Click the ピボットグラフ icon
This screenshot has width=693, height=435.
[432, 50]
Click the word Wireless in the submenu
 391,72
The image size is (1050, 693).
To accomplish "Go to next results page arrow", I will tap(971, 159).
---
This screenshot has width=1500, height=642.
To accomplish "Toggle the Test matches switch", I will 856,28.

→ **Your assignment**: Among the lines above, find those that contain the word "accomplish" and copy them.

→ **Solution to this problem**:
To accomplish "Go to next results page arrow", I will tap(971, 159).
To accomplish "Toggle the Test matches switch", I will 856,28.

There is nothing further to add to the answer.